This course will examine punk/post-punk bands in the Los Angeles area, ranging from the years 1977-1983. We’ll start by looking briefly at the UK and NYC versions of punk/D.I.Y. culture, both in music and politics, then move to SoCal’s unique contribution. Bands include likely candidates such as The Germs, X, The Adolescents, The Screamers, The Weirdos and The Plugz, then move on to relatively obscure acts such as Suburban Lawns, The Fibonaccis, The Urinals, Monitor, Savage Republic, Outer Circle and Christian Death.

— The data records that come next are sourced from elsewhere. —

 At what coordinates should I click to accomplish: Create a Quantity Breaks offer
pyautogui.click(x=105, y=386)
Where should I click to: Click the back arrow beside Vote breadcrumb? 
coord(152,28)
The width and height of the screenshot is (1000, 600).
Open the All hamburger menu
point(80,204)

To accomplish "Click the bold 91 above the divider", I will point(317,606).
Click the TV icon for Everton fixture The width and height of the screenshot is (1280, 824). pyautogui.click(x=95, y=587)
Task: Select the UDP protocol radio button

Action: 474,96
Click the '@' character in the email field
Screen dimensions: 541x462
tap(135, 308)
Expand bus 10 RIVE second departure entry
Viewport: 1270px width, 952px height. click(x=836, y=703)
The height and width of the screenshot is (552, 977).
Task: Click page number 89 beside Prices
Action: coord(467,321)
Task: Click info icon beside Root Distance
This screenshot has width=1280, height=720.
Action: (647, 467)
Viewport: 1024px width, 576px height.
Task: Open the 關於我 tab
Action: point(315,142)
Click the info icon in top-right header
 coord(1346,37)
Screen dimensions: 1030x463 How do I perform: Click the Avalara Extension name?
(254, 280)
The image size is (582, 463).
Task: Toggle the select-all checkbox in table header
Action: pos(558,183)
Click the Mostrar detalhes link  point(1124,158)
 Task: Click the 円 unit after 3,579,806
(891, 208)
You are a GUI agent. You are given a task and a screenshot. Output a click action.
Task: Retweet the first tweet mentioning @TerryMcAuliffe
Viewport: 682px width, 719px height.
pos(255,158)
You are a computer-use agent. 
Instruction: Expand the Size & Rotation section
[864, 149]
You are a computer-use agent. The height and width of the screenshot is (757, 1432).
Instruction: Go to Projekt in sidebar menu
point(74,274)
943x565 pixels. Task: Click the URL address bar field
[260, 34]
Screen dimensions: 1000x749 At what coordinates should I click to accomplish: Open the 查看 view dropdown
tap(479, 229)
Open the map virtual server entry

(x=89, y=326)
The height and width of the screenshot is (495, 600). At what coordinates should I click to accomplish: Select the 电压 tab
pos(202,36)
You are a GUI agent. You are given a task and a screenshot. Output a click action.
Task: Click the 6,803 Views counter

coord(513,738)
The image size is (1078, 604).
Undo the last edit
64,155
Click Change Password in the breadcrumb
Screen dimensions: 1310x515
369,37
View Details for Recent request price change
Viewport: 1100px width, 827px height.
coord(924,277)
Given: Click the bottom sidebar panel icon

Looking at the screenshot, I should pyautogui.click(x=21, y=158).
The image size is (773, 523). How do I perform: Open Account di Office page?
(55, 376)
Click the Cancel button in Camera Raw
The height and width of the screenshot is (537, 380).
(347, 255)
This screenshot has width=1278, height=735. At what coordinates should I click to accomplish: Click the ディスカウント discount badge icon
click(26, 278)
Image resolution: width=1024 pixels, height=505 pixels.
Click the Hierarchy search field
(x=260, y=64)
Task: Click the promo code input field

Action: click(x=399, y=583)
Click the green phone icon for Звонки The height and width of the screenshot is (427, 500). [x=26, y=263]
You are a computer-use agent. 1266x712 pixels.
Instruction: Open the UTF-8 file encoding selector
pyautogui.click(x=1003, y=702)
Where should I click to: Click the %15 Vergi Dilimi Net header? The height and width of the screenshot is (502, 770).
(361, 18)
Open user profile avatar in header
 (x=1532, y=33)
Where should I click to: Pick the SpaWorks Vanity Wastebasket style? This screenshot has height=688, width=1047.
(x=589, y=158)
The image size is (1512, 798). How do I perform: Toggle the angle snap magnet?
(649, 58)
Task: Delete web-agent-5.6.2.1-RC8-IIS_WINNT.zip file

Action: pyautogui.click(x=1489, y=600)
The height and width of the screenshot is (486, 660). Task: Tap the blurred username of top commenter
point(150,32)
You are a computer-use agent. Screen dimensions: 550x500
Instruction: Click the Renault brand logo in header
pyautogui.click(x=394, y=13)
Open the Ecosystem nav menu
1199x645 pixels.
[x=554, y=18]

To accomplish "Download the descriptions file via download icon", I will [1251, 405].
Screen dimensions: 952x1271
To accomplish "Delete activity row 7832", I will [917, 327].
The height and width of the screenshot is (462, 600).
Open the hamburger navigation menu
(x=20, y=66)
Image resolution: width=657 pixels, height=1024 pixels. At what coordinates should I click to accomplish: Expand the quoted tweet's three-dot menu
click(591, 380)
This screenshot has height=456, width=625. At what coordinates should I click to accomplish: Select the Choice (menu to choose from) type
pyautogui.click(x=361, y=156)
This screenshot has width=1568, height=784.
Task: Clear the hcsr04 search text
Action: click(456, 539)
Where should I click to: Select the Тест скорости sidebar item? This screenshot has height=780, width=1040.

We’ll brush on famous New Wave (Oingo Boingo, The Go-Go’s) and hardcore (Black Flag, Agent Orange) acts, but the focus will be on bands that seem to have disappeared from the narrative of post-punk U.S. culture. We’ll also consider the relationship of punk to the poetry scene in LA, specifically as centered on Dennis Cooper’s short-lived magazine Little Caesar. Finally, in the last sessions of the class, students will work on their own D.I.Y. compositions (no musical ability required!) and record them with “lo-tech” equipment, i.e. laptops and phones.

Reading List
Greil Marcus: Lipstick Traces: A Secret History of the Twentieth Century
Simon Reynolds: Rip It Up and Start Again: Postpunk 1978-1984
Mark Spitz & Brenda Mullen: We Got the Neutron Bomb: The Untold Story of L.A. Punk

Brian Kim Stefans teaches new media and poetry in the English department. His research focuses on new media poetics (in terms of graphic design, programming, the history of the book, theories of narrative, politics/society, etc.). His secondary research project focuses on the “experimental” arts in Los Angeles, specifically poetry, music and theater.